Consequently, in the two years after the eruption, the global temperature dropped by about half a degree. 

The effect of aerosols on the Earth’s climate is hugely important but mind-bogglingly complex. In addition to cooling the Earth, some aerosols, such as soot, tend to absorb sunlight and so heat up the atmosphere. 

A huge outstanding question in climate science is how these processes of heat absorption and reflection balance out.  

Part of the problem is that nobody understands how nanoparticles absorb and emit heat. In theory, this process is governed by Planck’s law, which describes the amount of electromagnetic radiation emitted by a perfect black body at a given temperature.  

But in practice, real objects don’t emit heat perfectly so physicists have to apply a correction factor called the spectral emissivity. This depends on the properties of the object’s surface–it’s material and roughness, for example. 

In recent years, however, tantalising evidence has emerged indicating that an object’s shape and volume may also play a role in this process.

Today, Christian Wuttke and Arno Rauschenbeutel at The Vienna University of Technology in Austria show for the first time how and why this true. 

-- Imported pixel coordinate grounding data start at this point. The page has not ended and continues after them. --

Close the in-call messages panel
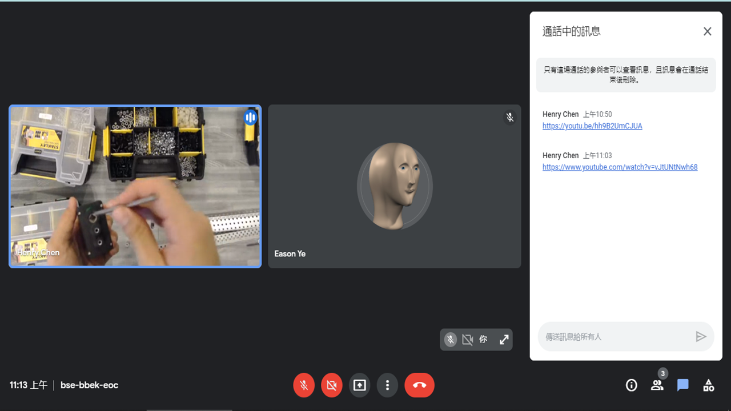The height and width of the screenshot is (411, 731). 707,31
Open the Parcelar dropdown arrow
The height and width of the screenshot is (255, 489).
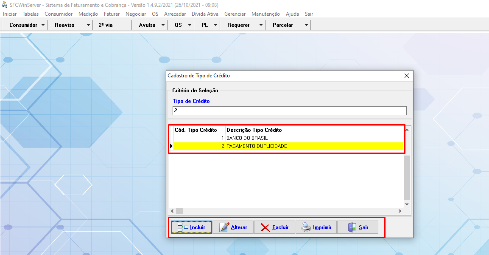click(x=306, y=25)
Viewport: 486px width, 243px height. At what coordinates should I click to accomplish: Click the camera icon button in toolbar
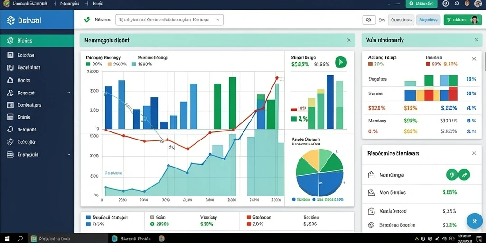tap(368, 20)
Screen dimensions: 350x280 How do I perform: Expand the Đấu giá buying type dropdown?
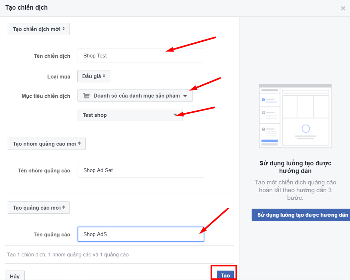(94, 76)
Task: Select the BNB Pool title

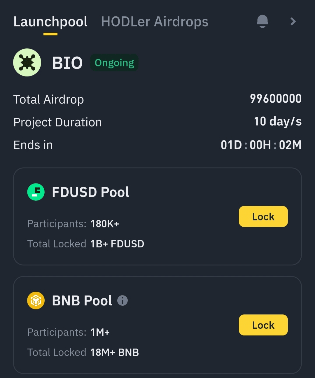Action: click(x=82, y=301)
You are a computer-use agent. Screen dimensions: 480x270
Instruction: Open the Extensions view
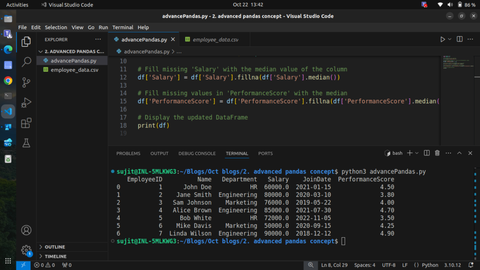point(27,123)
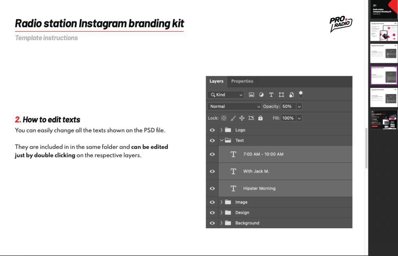The width and height of the screenshot is (398, 256).
Task: Open the Opacity value dropdown
Action: [x=299, y=106]
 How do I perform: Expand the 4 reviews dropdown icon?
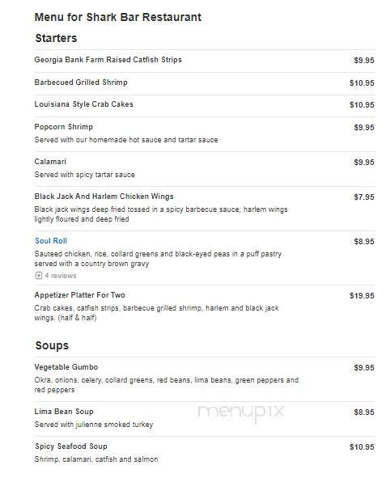point(38,276)
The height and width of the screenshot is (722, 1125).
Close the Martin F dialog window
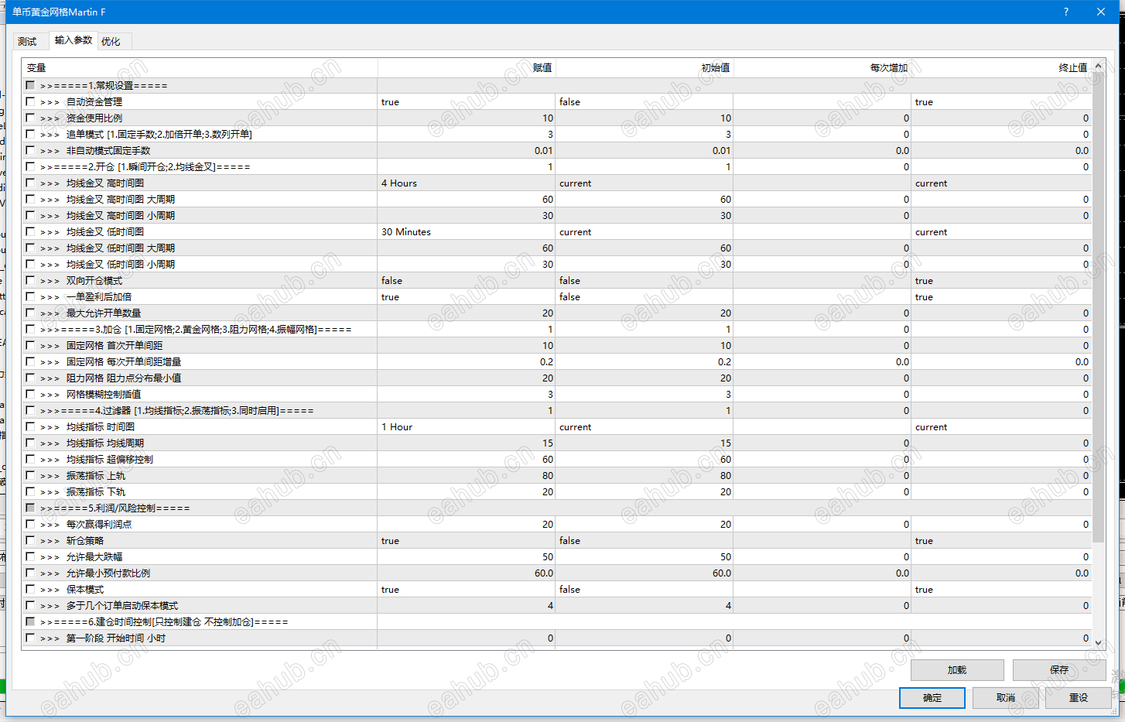pos(1101,12)
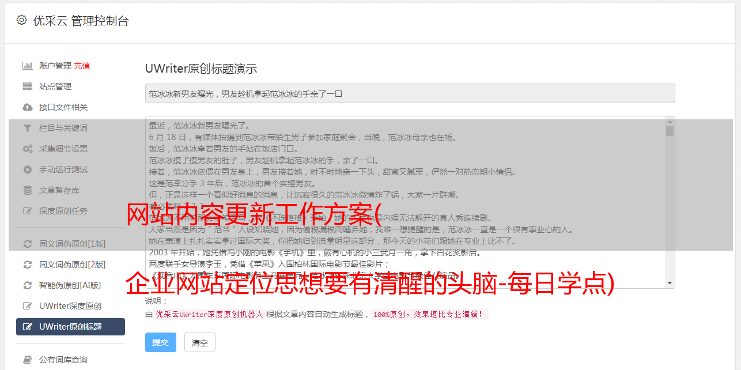Click the red 充值 link
This screenshot has height=370, width=741.
(82, 66)
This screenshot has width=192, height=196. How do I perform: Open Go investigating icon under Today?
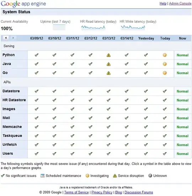(x=165, y=73)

They point out that when an object is large compared to the wavelength of the radiation it is emitting, then surface effects dominate. But when an object is small compared to the wavelength, then radiation can be emitted from any point within its volume. In that case the geometry of the particle must play a role.

To prove the point, they measured the heat radiated by a silicon nanofibre with a diameter of 500nm, which is much smaller than the wavelength of thermal radiation.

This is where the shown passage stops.